* **REQUIRED ACTION A**: According to the healthcare ETF interview, roughly what share of the index's exposure goes to equipment and devices?
* **REQUIRED ACTION B**: Continue the healthcare ETF interview from the point where it stops.

* **DOCUMENT TEXT**:
- Opening Delimiter -

As we live longer, we spend more on trying to stay healthy and remaining healthy – and therein lies an investment case.

SIMON BROWN: It’s a giant, healthcare. I think we often just sort of think of drug manufacturers, we think of hospitals and of course the practitioners, but there’s a whole lot more to it. Of course there’s biotech, there’s the equipment side, which is a fairly chunky sector within the healthcare space – and those are everything from MRI scanners to hospital beds.

KINGSLEY WILLIAMS: Yeah, exactly. What this particular ETF aims to give exposure to for investors is not just a sort of a clean carve-out of the healthcare sector, dominated by the big pharma companies that you would typically find dominating that sector, but actually looking below those dominant companies and looking at where companies are really at the forefront of innovation and developing new solutions to solving medical challenges. So that focuses on equipment and devices which dominate the index at about 40% of the exposure, [it] looks at biotech companies, so companies really in the pioneering space of biotech, and also services – and services are quite topical at the moment.

We’ve had a lot of trials take place over the last two years with developing the Covid vaccine, and there are companies that specialise in doing those clinical trials. They’re known as clinical research organisations, so they play a big role in ensuring that medicines and pharmaceuticals actually reach the shelves and can be dispensed to the wider population.

SIMON BROWN: And [the underlying] index: I was looking at the details around it and composition by country – it’s just over 70% in the US. I want to come back to that in a second. What surprised me was South Korea second, Switzerland, Belgium all floating around the sort of 3.5% to 5%. My sense around America at 70.8% – that is really where the compan[ies are] registered more than anything else – for example, Pfizer. Yes, they might be an American company, but of course they are selling their products globally.

KINGSLEY WILLIAMS: Yeah, exactly. That’s always the challenge when you look at companies that are US domiciled. If you look at the top 20 names in MSCI World, 19 of those are all US-based, and the other one is Swiss-based. But all those companies are global, serving the global population. We consume their products and services on a daily basis. So we live in a globalised world. Because [they are] 70% US-based doesn’t mean that they are only serving that market. But the US is a large market and is very much at the forefront of servicing an agEing population. So therein this ETF would obviously give you exposure to that dynamic playing out as their population ages and the baby-boomers move into retirement.

- Closing Delimiter -

* **RECORDS SHOWN**:
- Opening Delimiter -

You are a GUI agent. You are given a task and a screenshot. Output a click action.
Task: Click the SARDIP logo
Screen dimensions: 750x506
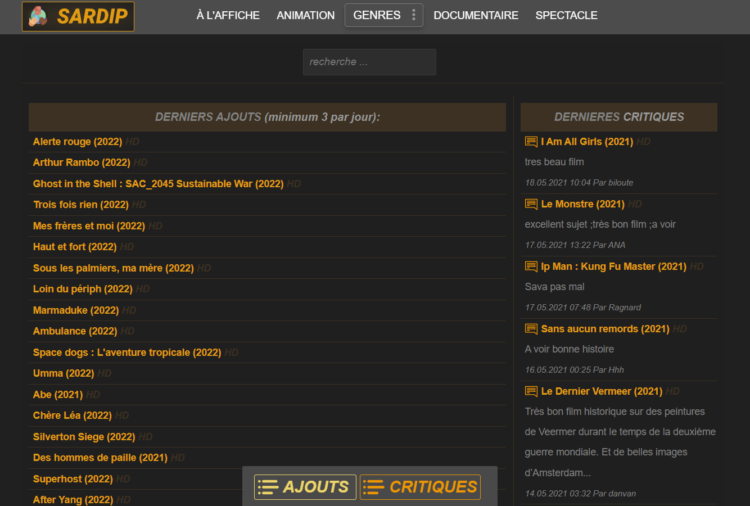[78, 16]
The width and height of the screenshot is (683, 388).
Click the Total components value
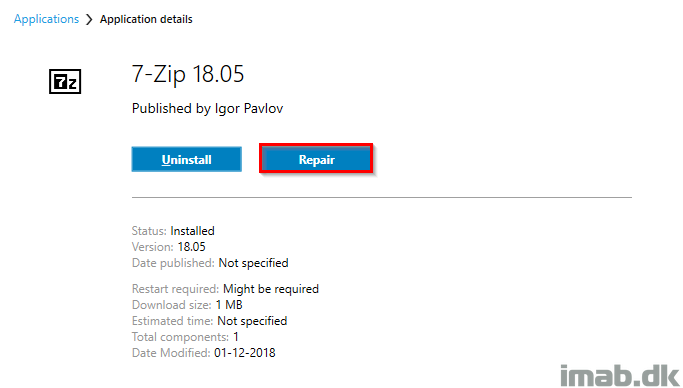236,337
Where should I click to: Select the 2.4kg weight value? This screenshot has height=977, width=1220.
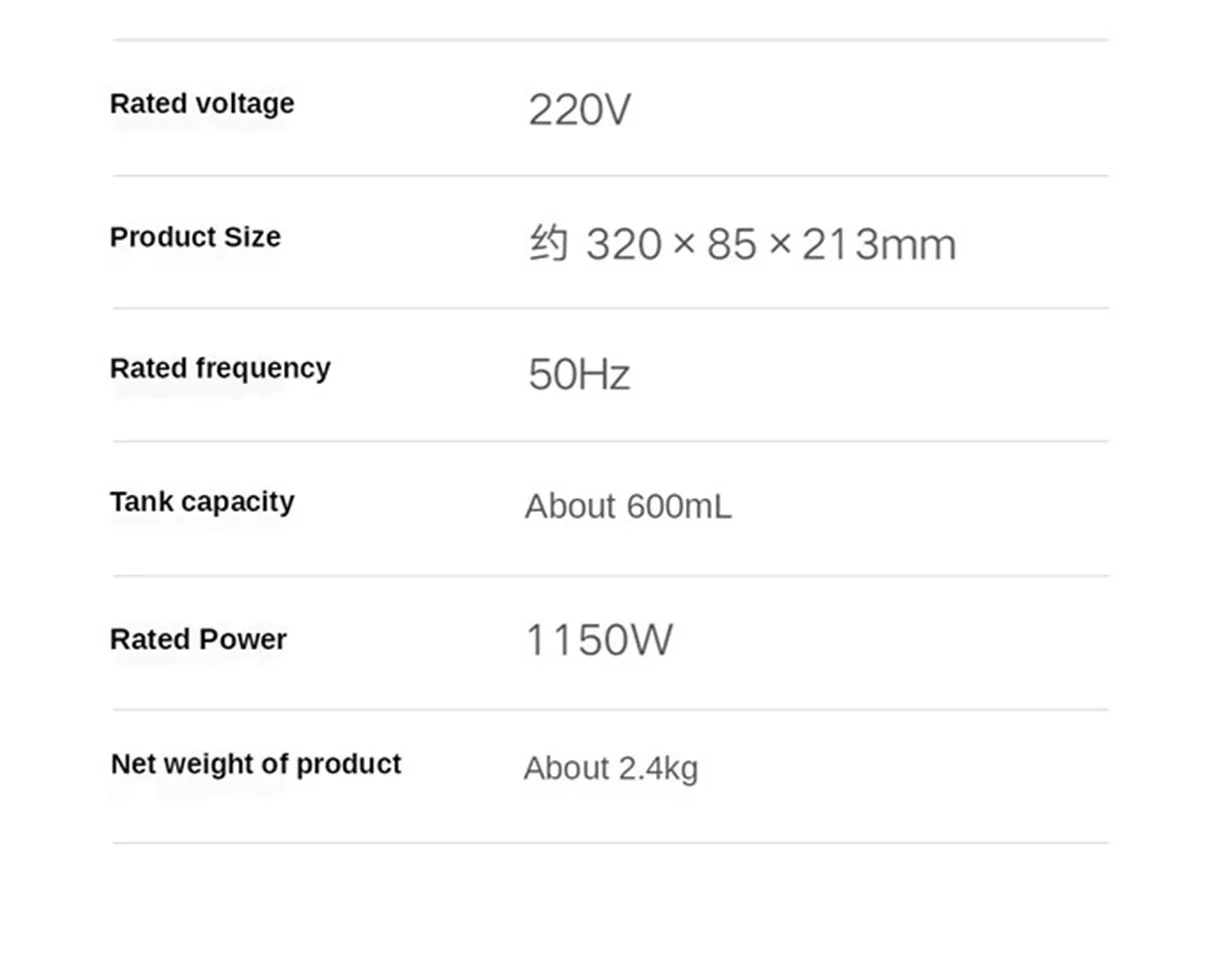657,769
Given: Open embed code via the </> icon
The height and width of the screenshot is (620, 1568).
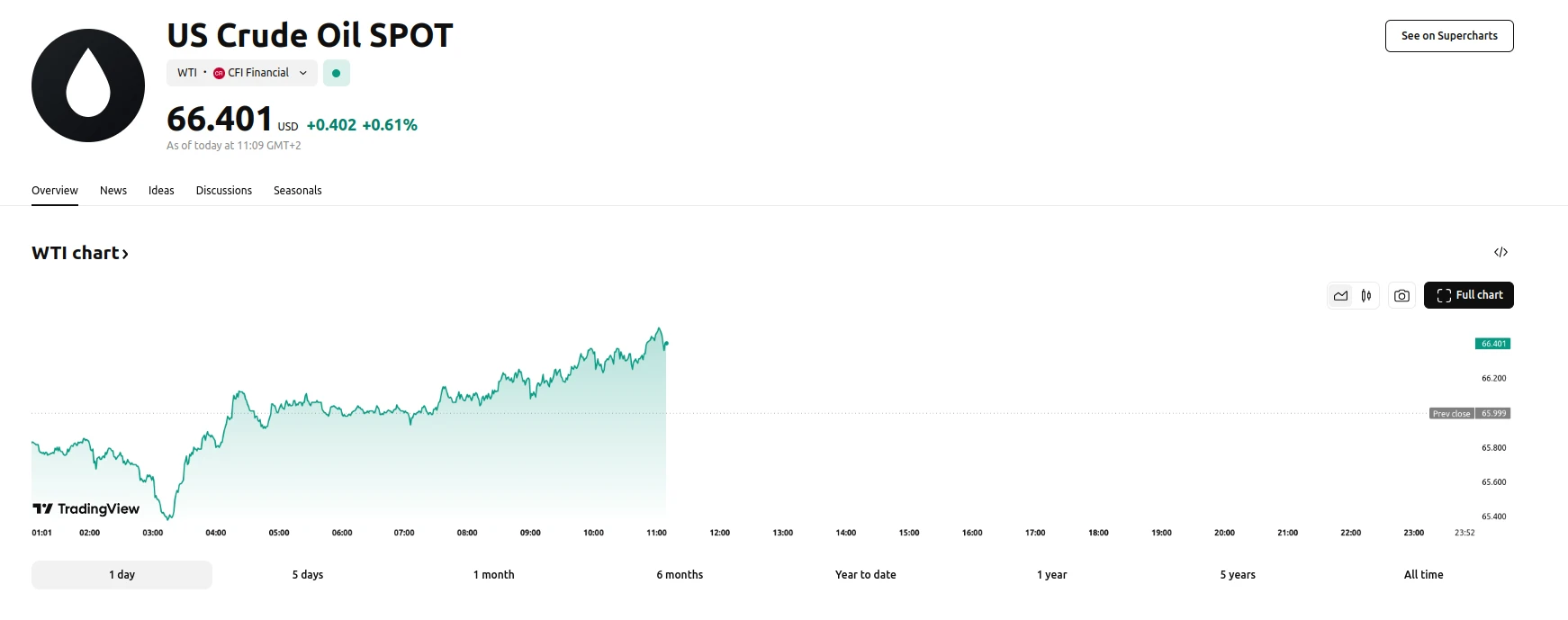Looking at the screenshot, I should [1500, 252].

- Closing Delimiter -
- Opening Delimiter -

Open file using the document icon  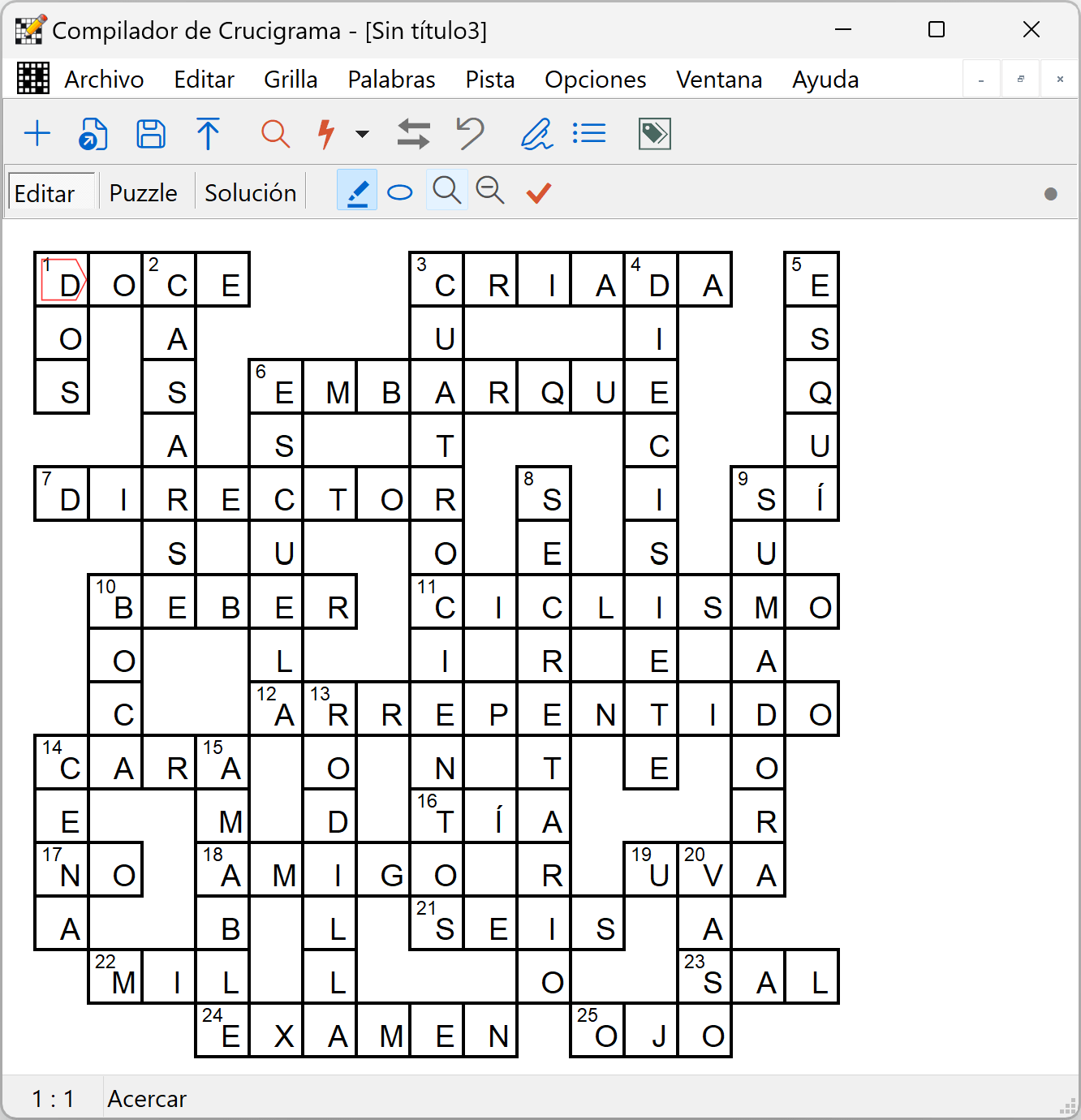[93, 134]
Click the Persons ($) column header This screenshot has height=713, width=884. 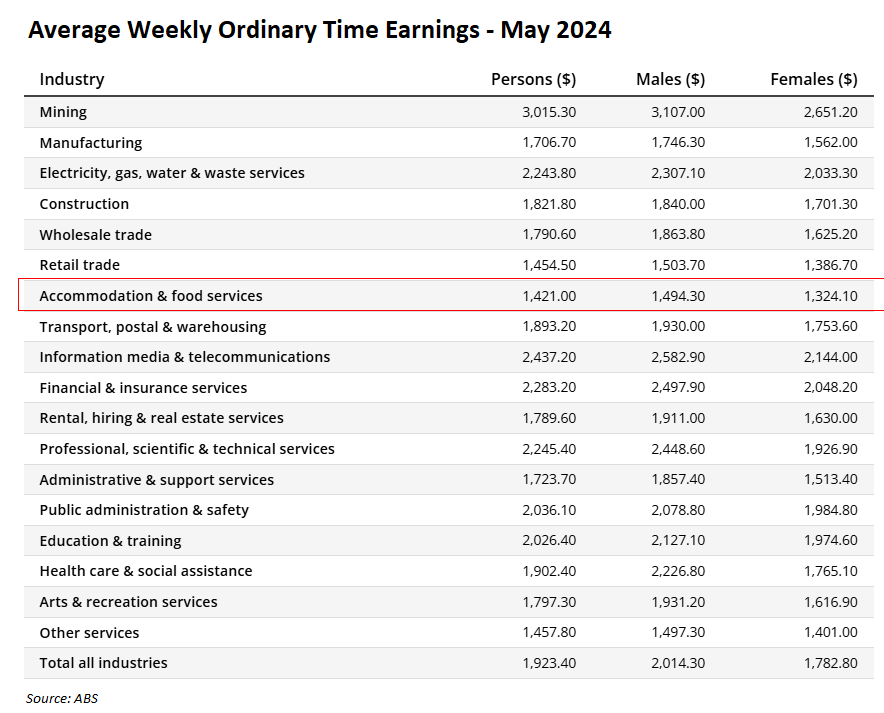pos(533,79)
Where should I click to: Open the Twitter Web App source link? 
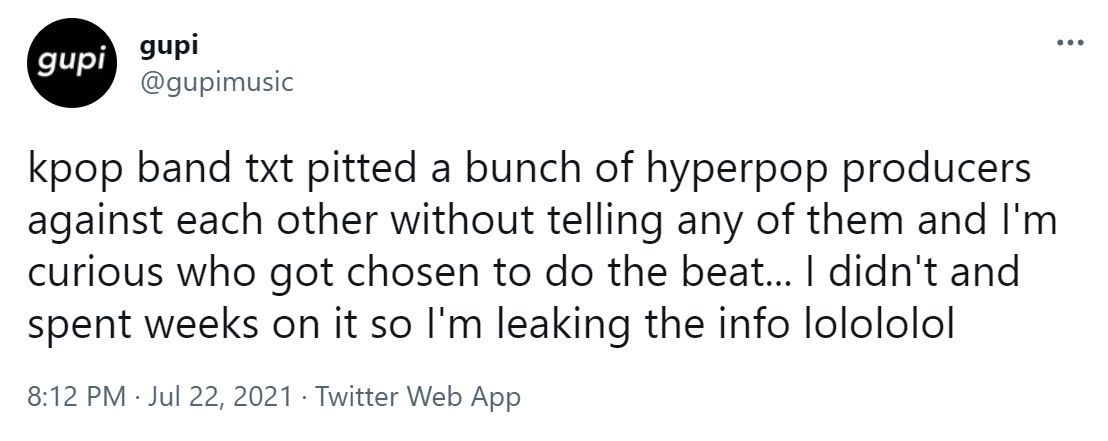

- Closing Delimiter -
- Opening Delimiter -

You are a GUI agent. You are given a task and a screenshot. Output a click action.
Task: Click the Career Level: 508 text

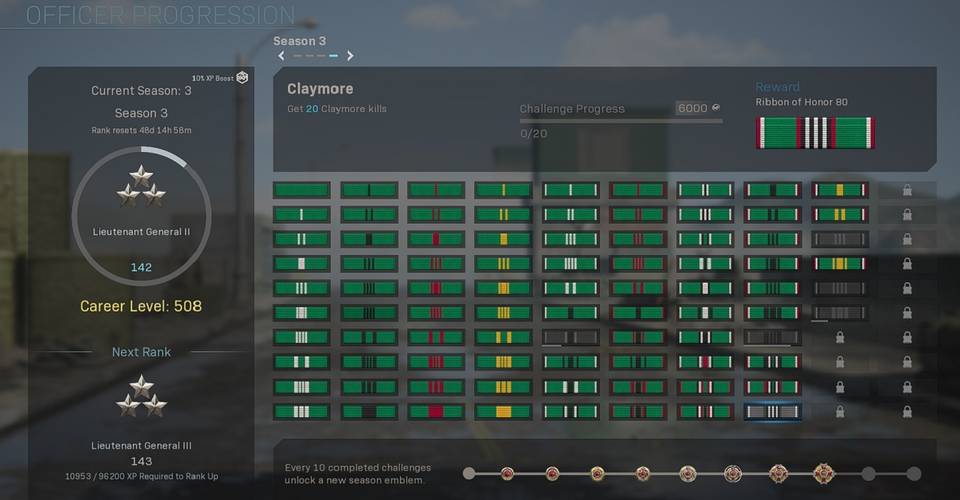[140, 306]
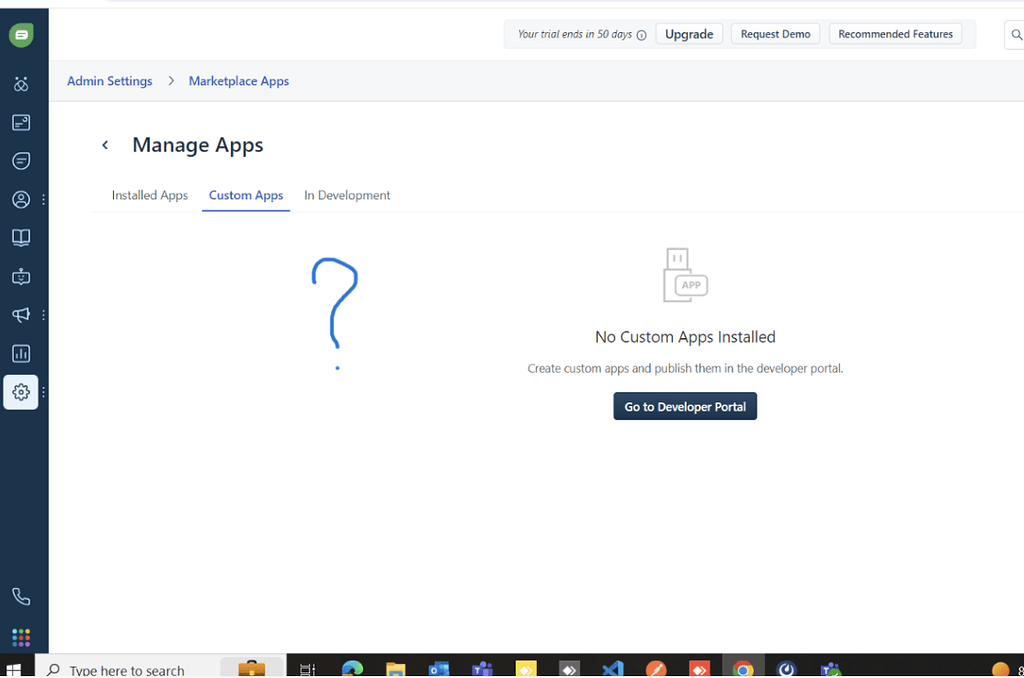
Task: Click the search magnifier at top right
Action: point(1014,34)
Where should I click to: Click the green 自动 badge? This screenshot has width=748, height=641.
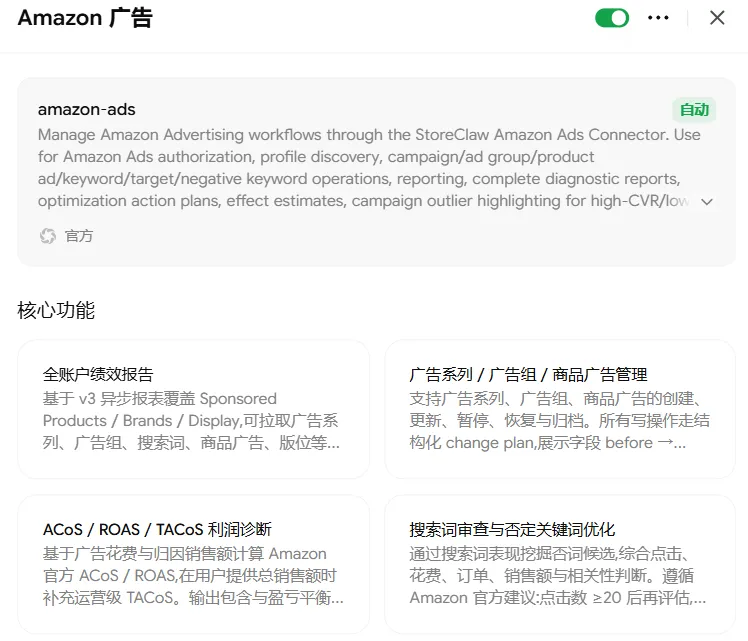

- Closing Delimiter -

* **REPLY A**: About 40%.

* **REPLY B**:
But we see another interesting case, in that even in emerging markets like China, with their low birth rates over the last few decades, they’ve also got an ageing population issue. Similarly they will start spending more on healthcare into the latter years of people’s lives.

But what’s interesting about the strategy as well, Simon, is that there are actually two very interesting dynamics at play with healthcare. One is that investors typically invest in healthcare because it tends to be a more defensive strategy because it’s going to be decoupled from the investment cycle. People are going to spend on healthcare when they’re sick, regardless of what the economy’s doing. So it has those nice defensive properties about it.

But, because of what this ETF specifically targets in looking at companies on the forefront of innovation, it also offers a growth dynamic to hopefully target above-average earnings growth relative to the market overall.

So those are two interesting features that the ETF offers.

SIMON BROWN: We’ll leave there. It’s still an IPO running until May 17. Contact your stock broker if you’re interested in that listing date, May 26; targeted [annual] total expense ratio coming in at 0.6%. That was Kingsley Williams, CIO at Satrix, talking around that new healthcare ETF coming. Certainly a sector which I think is worth having a very good look at in terms of putting it into your portfolio.